# O exercício
Repita, por favor, todo o material abaixo, linha por linha, sem alterar nada.

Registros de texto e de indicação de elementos

────────────────────

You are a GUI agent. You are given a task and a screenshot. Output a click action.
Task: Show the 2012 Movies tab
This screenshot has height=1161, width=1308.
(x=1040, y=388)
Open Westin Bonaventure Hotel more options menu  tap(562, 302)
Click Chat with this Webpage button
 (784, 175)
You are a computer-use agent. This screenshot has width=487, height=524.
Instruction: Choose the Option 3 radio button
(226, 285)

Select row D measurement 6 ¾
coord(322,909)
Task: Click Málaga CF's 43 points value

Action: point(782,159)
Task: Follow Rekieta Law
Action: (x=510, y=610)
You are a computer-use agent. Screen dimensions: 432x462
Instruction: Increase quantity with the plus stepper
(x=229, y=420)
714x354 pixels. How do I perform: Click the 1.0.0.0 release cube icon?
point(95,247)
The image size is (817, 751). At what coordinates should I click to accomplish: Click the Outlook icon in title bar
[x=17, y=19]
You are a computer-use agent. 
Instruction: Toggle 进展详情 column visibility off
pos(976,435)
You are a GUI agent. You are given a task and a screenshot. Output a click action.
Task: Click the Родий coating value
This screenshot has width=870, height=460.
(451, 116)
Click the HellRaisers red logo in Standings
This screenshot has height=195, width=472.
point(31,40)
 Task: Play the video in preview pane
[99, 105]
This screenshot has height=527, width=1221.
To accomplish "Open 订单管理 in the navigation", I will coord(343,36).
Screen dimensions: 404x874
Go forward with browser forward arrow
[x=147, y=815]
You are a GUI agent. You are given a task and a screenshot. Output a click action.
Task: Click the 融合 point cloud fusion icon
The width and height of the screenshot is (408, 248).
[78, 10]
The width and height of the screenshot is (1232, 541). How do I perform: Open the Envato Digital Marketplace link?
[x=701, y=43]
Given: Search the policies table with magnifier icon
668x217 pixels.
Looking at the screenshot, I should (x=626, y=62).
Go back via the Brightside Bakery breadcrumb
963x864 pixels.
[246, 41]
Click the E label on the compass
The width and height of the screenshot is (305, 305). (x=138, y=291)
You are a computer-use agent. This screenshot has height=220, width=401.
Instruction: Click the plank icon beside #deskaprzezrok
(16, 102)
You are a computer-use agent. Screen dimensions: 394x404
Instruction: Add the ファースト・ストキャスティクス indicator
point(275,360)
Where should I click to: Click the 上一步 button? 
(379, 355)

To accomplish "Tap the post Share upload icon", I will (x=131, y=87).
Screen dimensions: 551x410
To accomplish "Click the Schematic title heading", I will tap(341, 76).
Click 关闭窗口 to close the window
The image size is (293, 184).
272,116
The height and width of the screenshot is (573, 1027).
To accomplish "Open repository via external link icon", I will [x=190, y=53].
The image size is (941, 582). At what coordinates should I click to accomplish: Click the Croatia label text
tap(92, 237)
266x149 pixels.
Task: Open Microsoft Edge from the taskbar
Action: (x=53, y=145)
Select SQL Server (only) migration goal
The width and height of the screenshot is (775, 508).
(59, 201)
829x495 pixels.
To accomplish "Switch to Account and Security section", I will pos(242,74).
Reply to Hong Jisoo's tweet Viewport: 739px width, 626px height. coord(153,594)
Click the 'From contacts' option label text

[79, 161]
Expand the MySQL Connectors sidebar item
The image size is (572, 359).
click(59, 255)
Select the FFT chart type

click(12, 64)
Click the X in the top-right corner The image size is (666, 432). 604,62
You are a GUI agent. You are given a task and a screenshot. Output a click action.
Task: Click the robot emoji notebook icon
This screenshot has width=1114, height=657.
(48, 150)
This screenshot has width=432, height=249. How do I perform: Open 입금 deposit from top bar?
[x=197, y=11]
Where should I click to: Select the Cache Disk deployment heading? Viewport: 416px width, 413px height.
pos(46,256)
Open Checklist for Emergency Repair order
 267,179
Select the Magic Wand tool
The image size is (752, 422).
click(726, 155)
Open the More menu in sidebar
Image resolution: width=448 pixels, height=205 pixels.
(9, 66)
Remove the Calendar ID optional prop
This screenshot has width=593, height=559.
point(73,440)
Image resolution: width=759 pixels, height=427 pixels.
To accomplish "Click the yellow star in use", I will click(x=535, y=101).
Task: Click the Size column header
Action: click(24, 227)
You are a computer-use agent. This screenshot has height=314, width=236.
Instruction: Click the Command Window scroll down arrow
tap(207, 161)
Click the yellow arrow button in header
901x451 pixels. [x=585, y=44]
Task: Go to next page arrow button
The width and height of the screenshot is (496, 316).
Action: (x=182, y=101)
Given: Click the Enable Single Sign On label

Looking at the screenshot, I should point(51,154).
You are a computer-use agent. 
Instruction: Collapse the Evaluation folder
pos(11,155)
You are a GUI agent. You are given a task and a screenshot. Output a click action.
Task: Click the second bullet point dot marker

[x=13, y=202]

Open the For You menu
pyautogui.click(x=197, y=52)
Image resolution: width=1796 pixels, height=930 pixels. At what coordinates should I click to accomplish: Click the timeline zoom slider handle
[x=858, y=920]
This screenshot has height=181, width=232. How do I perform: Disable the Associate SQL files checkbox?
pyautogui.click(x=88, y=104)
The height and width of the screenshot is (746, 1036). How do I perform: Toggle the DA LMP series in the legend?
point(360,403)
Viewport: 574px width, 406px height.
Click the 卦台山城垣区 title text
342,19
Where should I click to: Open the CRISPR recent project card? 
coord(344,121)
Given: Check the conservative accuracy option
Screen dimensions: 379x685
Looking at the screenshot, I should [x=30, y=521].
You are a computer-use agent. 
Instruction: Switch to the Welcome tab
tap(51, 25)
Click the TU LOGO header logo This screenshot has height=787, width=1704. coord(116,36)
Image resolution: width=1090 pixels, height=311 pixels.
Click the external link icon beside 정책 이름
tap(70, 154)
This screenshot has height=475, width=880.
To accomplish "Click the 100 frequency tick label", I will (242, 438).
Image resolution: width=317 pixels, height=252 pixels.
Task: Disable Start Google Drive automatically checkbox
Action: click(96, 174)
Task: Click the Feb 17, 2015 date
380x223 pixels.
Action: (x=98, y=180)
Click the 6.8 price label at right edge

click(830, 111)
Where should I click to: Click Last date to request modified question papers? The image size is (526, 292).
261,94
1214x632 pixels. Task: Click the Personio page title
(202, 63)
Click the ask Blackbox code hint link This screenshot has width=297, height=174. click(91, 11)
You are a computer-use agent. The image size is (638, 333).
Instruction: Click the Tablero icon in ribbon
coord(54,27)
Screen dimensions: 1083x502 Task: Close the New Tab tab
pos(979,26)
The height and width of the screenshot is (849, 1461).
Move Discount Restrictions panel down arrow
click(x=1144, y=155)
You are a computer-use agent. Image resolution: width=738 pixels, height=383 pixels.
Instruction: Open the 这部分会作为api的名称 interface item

────────────────────

# Solução do exercício
You are a GUI agent. You are given a task and a screenshot. Output a click action.
Task: Show the 2012 Movies tab
This screenshot has height=1161, width=1308.
(x=1040, y=388)
Open Westin Bonaventure Hotel more options menu  tap(562, 302)
Click Chat with this Webpage button
 (784, 175)
You are a computer-use agent. This screenshot has width=487, height=524.
Instruction: Choose the Option 3 radio button
(226, 285)

Select row D measurement 6 ¾
coord(322,909)
Task: Click Málaga CF's 43 points value

Action: point(782,159)
Task: Follow Rekieta Law
Action: (x=510, y=610)
You are a computer-use agent. Screen dimensions: 432x462
Instruction: Increase quantity with the plus stepper
(x=229, y=420)
714x354 pixels. How do I perform: Click the 1.0.0.0 release cube icon?
point(95,247)
The image size is (817, 751). At what coordinates should I click to accomplish: Click the Outlook icon in title bar
[x=17, y=19]
You are a computer-use agent. 
Instruction: Toggle 进展详情 column visibility off
pos(976,435)
You are a GUI agent. You are given a task and a screenshot. Output a click action.
Task: Click the Родий coating value
This screenshot has width=870, height=460.
(451, 116)
Click the HellRaisers red logo in Standings
This screenshot has height=195, width=472.
point(31,40)
 Task: Play the video in preview pane
[99, 105]
This screenshot has height=527, width=1221.
To accomplish "Open 订单管理 in the navigation", I will coord(343,36).
Screen dimensions: 404x874
Go forward with browser forward arrow
[x=147, y=815]
You are a GUI agent. You are given a task and a screenshot. Output a click action.
Task: Click the 融合 point cloud fusion icon
The width and height of the screenshot is (408, 248).
[78, 10]
The width and height of the screenshot is (1232, 541). How do I perform: Open the Envato Digital Marketplace link?
[x=701, y=43]
Given: Search the policies table with magnifier icon
668x217 pixels.
Looking at the screenshot, I should (x=626, y=62).
Go back via the Brightside Bakery breadcrumb
963x864 pixels.
[246, 41]
Click the E label on the compass
The width and height of the screenshot is (305, 305). (x=138, y=291)
You are a computer-use agent. This screenshot has height=220, width=401.
Instruction: Click the plank icon beside #deskaprzezrok
(16, 102)
You are a computer-use agent. Screen dimensions: 394x404
Instruction: Add the ファースト・ストキャスティクス indicator
point(275,360)
Where should I click to: Click the 上一步 button? 
(379, 355)

To accomplish "Tap the post Share upload icon", I will (x=131, y=87).
Screen dimensions: 551x410
To accomplish "Click the Schematic title heading", I will tap(341, 76).
Click 关闭窗口 to close the window
The image size is (293, 184).
272,116
The height and width of the screenshot is (573, 1027).
To accomplish "Open repository via external link icon", I will [x=190, y=53].
The image size is (941, 582). At what coordinates should I click to accomplish: Click the Croatia label text
tap(92, 237)
266x149 pixels.
Task: Open Microsoft Edge from the taskbar
Action: (x=53, y=145)
Select SQL Server (only) migration goal
The width and height of the screenshot is (775, 508).
(59, 201)
829x495 pixels.
To accomplish "Switch to Account and Security section", I will pos(242,74).
Reply to Hong Jisoo's tweet Viewport: 739px width, 626px height. coord(153,594)
Click the 'From contacts' option label text

[79, 161]
Expand the MySQL Connectors sidebar item
The image size is (572, 359).
click(59, 255)
Select the FFT chart type

click(12, 64)
Click the X in the top-right corner The image size is (666, 432). 604,62
You are a GUI agent. You are given a task and a screenshot. Output a click action.
Task: Click the robot emoji notebook icon
This screenshot has width=1114, height=657.
(48, 150)
This screenshot has width=432, height=249. How do I perform: Open 입금 deposit from top bar?
[x=197, y=11]
Where should I click to: Select the Cache Disk deployment heading? Viewport: 416px width, 413px height.
pos(46,256)
Open Checklist for Emergency Repair order
 267,179
Select the Magic Wand tool
The image size is (752, 422).
click(726, 155)
Open the More menu in sidebar
Image resolution: width=448 pixels, height=205 pixels.
(9, 66)
Remove the Calendar ID optional prop
This screenshot has width=593, height=559.
point(73,440)
Image resolution: width=759 pixels, height=427 pixels.
To accomplish "Click the yellow star in use", I will click(x=535, y=101).
Task: Click the Size column header
Action: click(24, 227)
You are a computer-use agent. This screenshot has height=314, width=236.
Instruction: Click the Command Window scroll down arrow
tap(207, 161)
Click the yellow arrow button in header
901x451 pixels. [x=585, y=44]
Task: Go to next page arrow button
The width and height of the screenshot is (496, 316).
Action: (x=182, y=101)
Given: Click the Enable Single Sign On label

Looking at the screenshot, I should point(51,154).
You are a computer-use agent. 
Instruction: Collapse the Evaluation folder
pos(11,155)
You are a GUI agent. You are given a task and a screenshot. Output a click action.
Task: Click the second bullet point dot marker

[x=13, y=202]

Open the For You menu
pyautogui.click(x=197, y=52)
Image resolution: width=1796 pixels, height=930 pixels. At what coordinates should I click to accomplish: Click the timeline zoom slider handle
[x=858, y=920]
This screenshot has height=181, width=232. How do I perform: Disable the Associate SQL files checkbox?
pyautogui.click(x=88, y=104)
The height and width of the screenshot is (746, 1036). How do I perform: Toggle the DA LMP series in the legend?
point(360,403)
Viewport: 574px width, 406px height.
Click the 卦台山城垣区 title text
342,19
Where should I click to: Open the CRISPR recent project card? 
coord(344,121)
Given: Check the conservative accuracy option
Screen dimensions: 379x685
Looking at the screenshot, I should [x=30, y=521].
You are a computer-use agent. 
Instruction: Switch to the Welcome tab
tap(51, 25)
Click the TU LOGO header logo This screenshot has height=787, width=1704. coord(116,36)
Image resolution: width=1090 pixels, height=311 pixels.
Click the external link icon beside 정책 이름
tap(70, 154)
This screenshot has height=475, width=880.
To accomplish "Click the 100 frequency tick label", I will (242, 438).
Image resolution: width=317 pixels, height=252 pixels.
Task: Disable Start Google Drive automatically checkbox
Action: click(96, 174)
Task: Click the Feb 17, 2015 date
380x223 pixels.
Action: (x=98, y=180)
Click the 6.8 price label at right edge

click(830, 111)
Where should I click to: Click Last date to request modified question papers? The image size is (526, 292).
261,94
1214x632 pixels. Task: Click the Personio page title
(202, 63)
Click the ask Blackbox code hint link This screenshot has width=297, height=174. click(91, 11)
You are a computer-use agent. The image size is (638, 333).
Instruction: Click the Tablero icon in ribbon
coord(54,27)
Screen dimensions: 1083x502 Task: Close the New Tab tab
pos(979,26)
The height and width of the screenshot is (849, 1461).
Move Discount Restrictions panel down arrow
click(x=1144, y=155)
You are a computer-use agent. Image resolution: width=738 pixels, height=383 pixels.
Instruction: Open the 这部分会作为api的名称 interface item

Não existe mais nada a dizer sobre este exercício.